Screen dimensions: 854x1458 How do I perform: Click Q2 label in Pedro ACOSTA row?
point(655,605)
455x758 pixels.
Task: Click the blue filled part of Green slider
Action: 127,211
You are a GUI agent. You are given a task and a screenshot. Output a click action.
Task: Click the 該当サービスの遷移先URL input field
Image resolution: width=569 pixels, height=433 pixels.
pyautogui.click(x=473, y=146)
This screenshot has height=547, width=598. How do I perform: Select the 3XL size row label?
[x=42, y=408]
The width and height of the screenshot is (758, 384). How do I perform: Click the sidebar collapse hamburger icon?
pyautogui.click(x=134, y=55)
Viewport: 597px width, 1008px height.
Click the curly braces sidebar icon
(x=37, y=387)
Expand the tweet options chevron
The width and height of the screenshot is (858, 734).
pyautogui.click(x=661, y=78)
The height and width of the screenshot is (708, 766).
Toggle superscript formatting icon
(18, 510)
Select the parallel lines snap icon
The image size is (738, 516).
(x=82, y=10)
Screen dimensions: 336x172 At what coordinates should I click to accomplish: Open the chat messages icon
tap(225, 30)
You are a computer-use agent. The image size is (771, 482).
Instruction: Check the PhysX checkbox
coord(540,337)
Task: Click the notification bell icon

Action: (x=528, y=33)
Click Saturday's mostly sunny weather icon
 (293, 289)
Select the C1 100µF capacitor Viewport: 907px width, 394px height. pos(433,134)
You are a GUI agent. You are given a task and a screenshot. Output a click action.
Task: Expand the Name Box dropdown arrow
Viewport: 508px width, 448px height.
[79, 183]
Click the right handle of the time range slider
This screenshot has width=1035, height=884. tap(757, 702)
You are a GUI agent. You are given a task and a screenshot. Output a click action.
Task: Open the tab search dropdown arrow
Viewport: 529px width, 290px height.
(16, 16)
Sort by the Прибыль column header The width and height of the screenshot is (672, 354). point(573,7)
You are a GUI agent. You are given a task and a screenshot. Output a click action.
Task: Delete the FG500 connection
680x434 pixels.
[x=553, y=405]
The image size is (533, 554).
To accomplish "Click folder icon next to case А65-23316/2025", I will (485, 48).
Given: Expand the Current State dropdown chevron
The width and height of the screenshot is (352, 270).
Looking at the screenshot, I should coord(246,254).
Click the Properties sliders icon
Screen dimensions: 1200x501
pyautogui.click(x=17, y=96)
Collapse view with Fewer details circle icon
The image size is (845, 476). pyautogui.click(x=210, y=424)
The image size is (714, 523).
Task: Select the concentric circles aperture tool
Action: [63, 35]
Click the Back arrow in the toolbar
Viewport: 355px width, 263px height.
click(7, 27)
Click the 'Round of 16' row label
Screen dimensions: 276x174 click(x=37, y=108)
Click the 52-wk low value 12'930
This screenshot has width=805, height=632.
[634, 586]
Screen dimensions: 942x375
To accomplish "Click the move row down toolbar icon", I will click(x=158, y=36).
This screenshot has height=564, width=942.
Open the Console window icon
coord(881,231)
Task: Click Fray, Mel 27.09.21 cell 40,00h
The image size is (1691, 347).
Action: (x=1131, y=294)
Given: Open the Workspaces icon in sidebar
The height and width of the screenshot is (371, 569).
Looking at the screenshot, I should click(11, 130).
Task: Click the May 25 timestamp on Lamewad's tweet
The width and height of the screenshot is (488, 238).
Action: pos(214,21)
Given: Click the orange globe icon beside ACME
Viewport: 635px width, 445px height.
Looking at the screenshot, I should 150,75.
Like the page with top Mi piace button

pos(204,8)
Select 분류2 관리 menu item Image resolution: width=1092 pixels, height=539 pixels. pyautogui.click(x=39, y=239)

____________________

- What is needed
Please quote the lines above word for word, beginning with the very first line and ending with the line that contains "coord(540,337)", including both.

- Result of this exercise
Screen dimensions: 854x1458 How do I perform: Click Q2 label in Pedro ACOSTA row?
point(655,605)
455x758 pixels.
Task: Click the blue filled part of Green slider
Action: 127,211
You are a GUI agent. You are given a task and a screenshot. Output a click action.
Task: Click the 該当サービスの遷移先URL input field
Image resolution: width=569 pixels, height=433 pixels.
pyautogui.click(x=473, y=146)
This screenshot has height=547, width=598. How do I perform: Select the 3XL size row label?
[x=42, y=408]
The width and height of the screenshot is (758, 384). How do I perform: Click the sidebar collapse hamburger icon?
pyautogui.click(x=134, y=55)
Viewport: 597px width, 1008px height.
Click the curly braces sidebar icon
(x=37, y=387)
Expand the tweet options chevron
The width and height of the screenshot is (858, 734).
pyautogui.click(x=661, y=78)
The height and width of the screenshot is (708, 766).
Toggle superscript formatting icon
(18, 510)
Select the parallel lines snap icon
The image size is (738, 516).
(x=82, y=10)
Screen dimensions: 336x172 At what coordinates should I click to accomplish: Open the chat messages icon
tap(225, 30)
You are a computer-use agent. The image size is (771, 482).
Instruction: Check the PhysX checkbox
coord(540,337)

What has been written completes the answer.